Obesity Research and Prader-Willi Syndrome

Prader-Willi Syndrome (PWS) is the most common known genetic cause of severe obesity, occurring in a frequency of 1 in 25,000. Subjects with PWS suffer from insatiable appetite, hyperphagia and severe overweight leading to the development of cardiovascular complications and increased mortality. Our studies are conducted in collaboration with the specialised Prader-Willi Clinic at the Royal Prince Alfred Hospital in Sydney. Our research focuses on body composition, metabolism, appetite regulation and dysregulation of the autonomous nervous system. We are also testing the recently available drug Byetta® (Eli Lilly) in PWS looking into its effects on appetite and hormonal regulation.

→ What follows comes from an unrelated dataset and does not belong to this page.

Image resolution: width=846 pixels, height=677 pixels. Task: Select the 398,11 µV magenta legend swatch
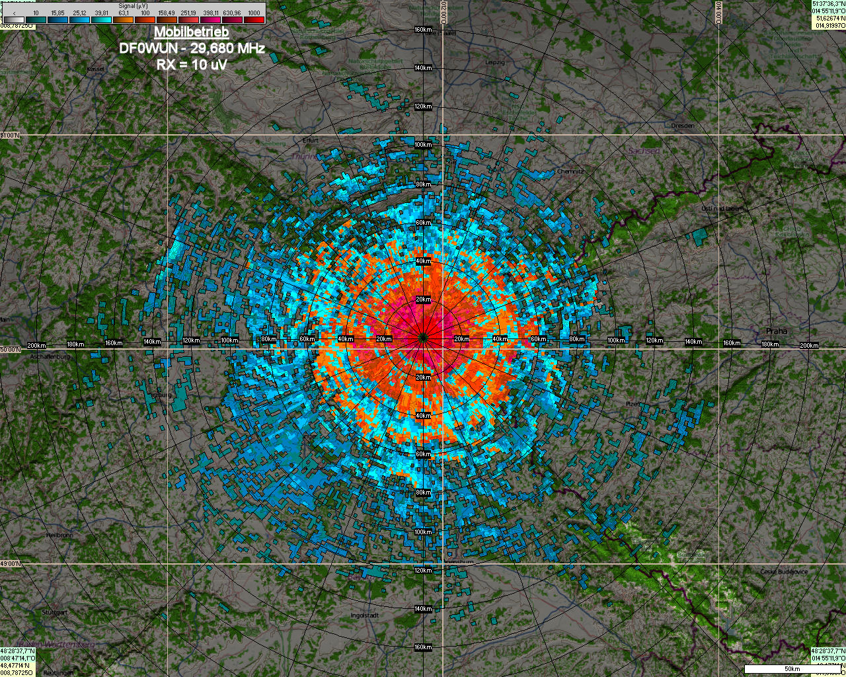(211, 20)
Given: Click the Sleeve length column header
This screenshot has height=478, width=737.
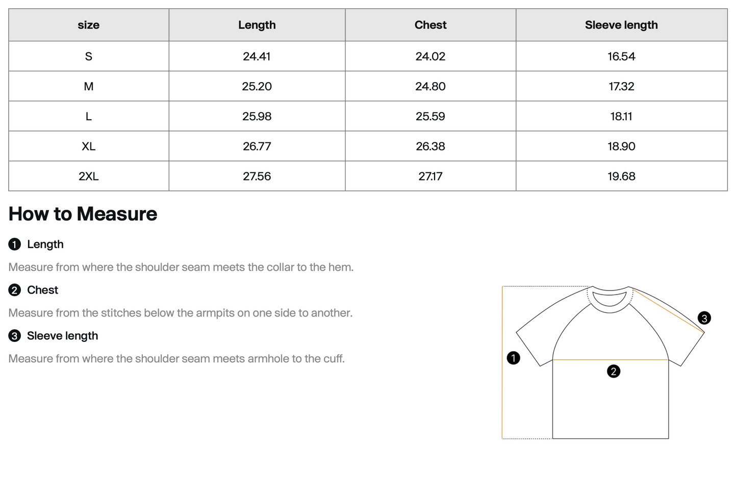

The study involves visiting the clinical research facility at the Garvan Institute of Medical Research on:

• Two almost identical visits where we serve a standardized western-style high carbohydrate / high-fat breakfast and measure various markers in blood during the 4 hours after the meal.

Travel costs (to cover transportation to and from Garvan) and lunch are included.

If you are interested please phone Ms Patricia Humphreys on (02) 9295 8257 OR Dr Alex Viardot on (02) or 9295 8313 / 0405457732

The study been approved by the St Vincent’s Hospital Human Research Ethics Committee (Ref no: H06/130 and H07/45).